Diamonds are traditionally thought of as being super-sparkly and technically transparent, with the facets cut in them by master jewelers transforming light into a glittering, dazzling display.
You may also be aware of the existence of diamonds of different colors, which can be beautiful on their own or even more impactful when combined with other precious gems.
But what about the elusive, seemingly impossible black diamond? This mysterious stone sounds like a contradiction in terms, but is actually a gorgeous and personality-packed alternative to white diamonds.
Here is a deeper dive into the secrets of the black diamond, so you can expand your horizons on your next jewelry buying spree.
All about the inclusions
Surprisingly enough, black diamonds are found in nature, so while they can be made in a lab, the highest quality and most expensive examples available for decorative purposes will be mined in much the same way as other precious minerals.
The thing which makes them look black is the prevalence of graphite inclusions. Almost all gemstones have inclusions; those little flaws which can be seen if you look closely that were left there as the mineral deposit was formed. But while in most cases these are undesirable, they are entirely necessary to give black diamonds their signature look.

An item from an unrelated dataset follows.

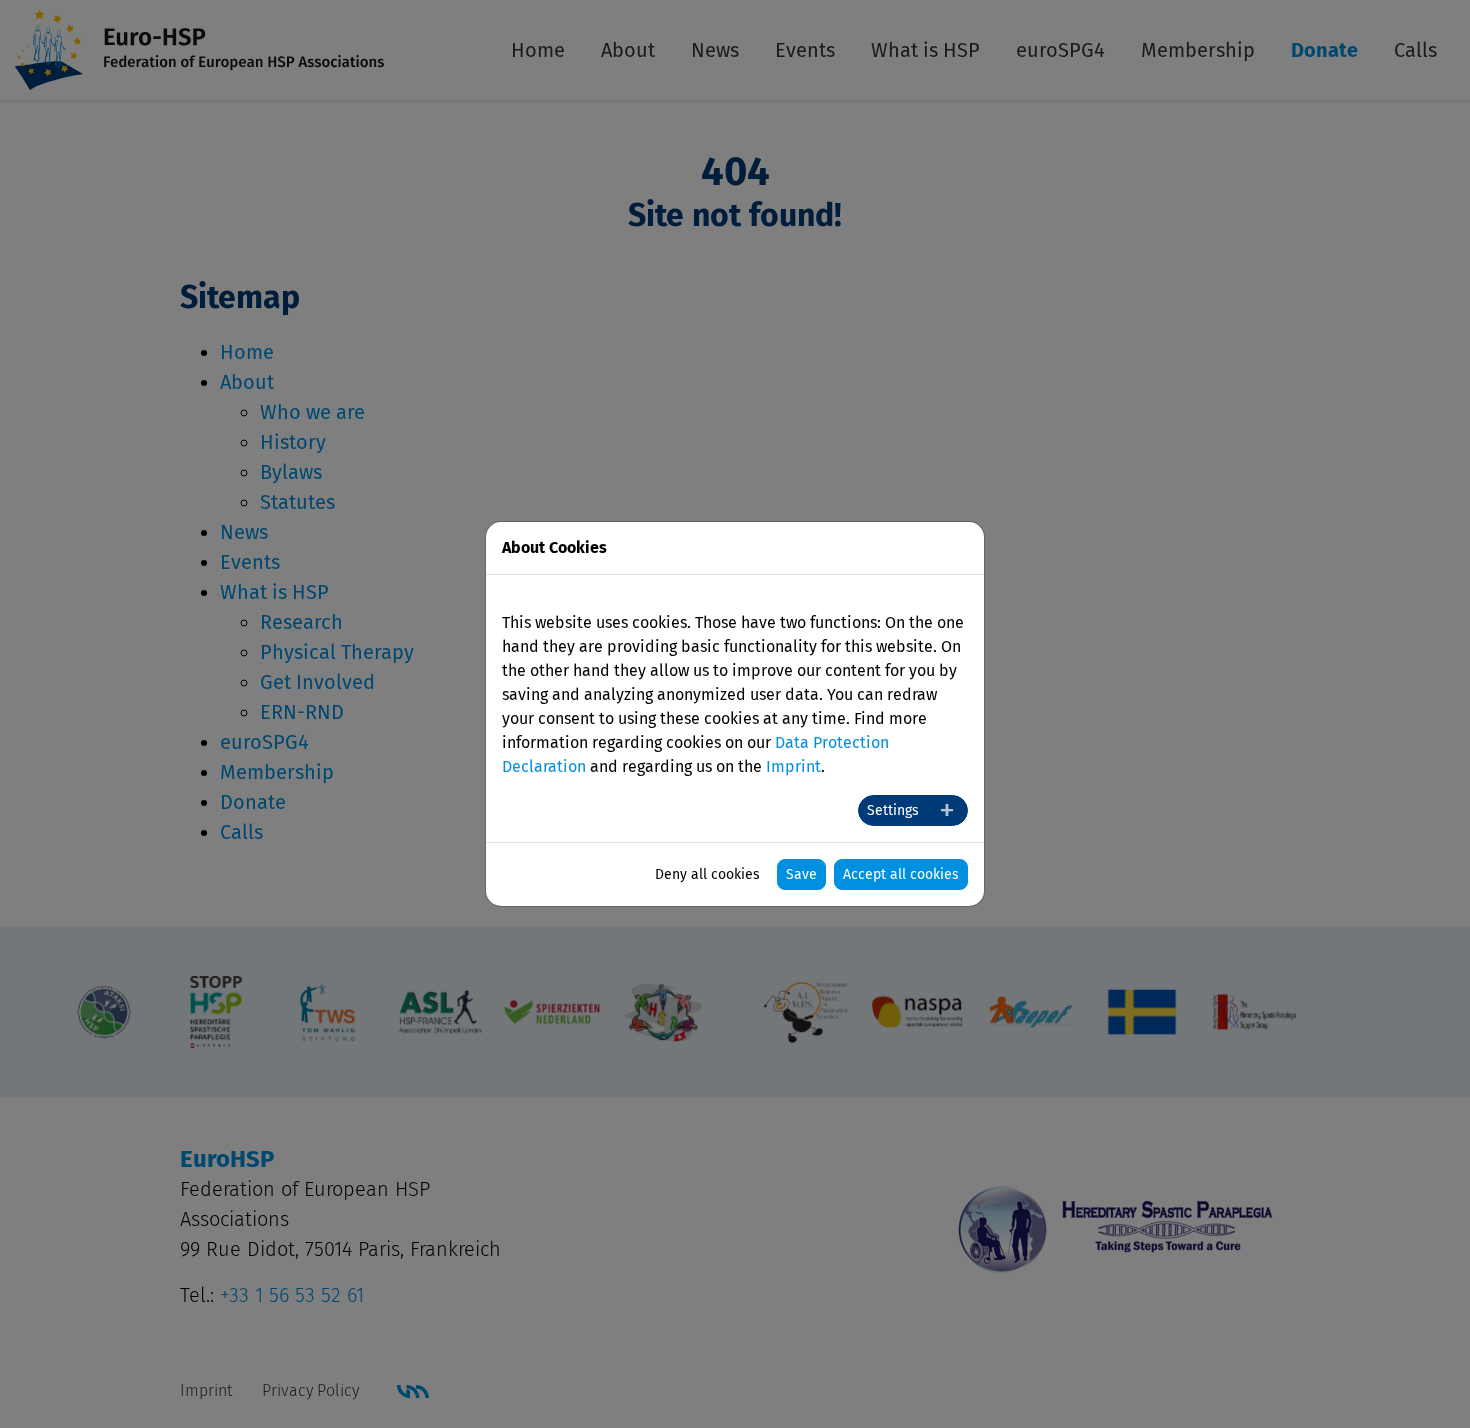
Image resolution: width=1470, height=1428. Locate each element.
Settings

The trapped graphite within black diamond stud earrings and all other jewelry made with this gem gathers together to create the dark tone that is so desirable to certain customers.
Naturally occurring diamonds that are packed with enough inclusions to appear inky-black as soon as they are pulled from the ground are relatively rare, and thus the most valuable example of this type of precious stone.
In order to meet demand, and also make black diamonds more affordable as an option, leading jewelers will take advantage of treatment techniques to transform white diamonds into black equivalents.
This might sound like trickery, but it is entirely standard practice in the industry; so long as this treatment is disclosed to customers, it is all above-board.
In fact, treating diamonds to turn them black through irradiation and other methods is actually a means of minimizing waste, because the only white diamonds which are subjected to this are those that have too many natural inclusions to make them saleable on their own, but not enough to be truly black without a little bit of help.
Aesthetic appeal & versatility
The humble black diamond has exploded in popularity in recent years, as a new generation of customers has arisen, seeking out alternatives to established jewelry styles and trends that are still easy on the eye.
From engagement rings to necklaces and beyond, black diamonds have an edgier aesthetic to them, and still give you that much needed bling and shimmer when the light catches them.
Because they are fundamentally identical to white diamonds, they can also be cut in whatever shape suits the tastes of the buyer; from round and pear-shaped stones to hearts, cushion-cuts and everything in between, it is easy to see why black diamond jewelry is gaining traction at the moment.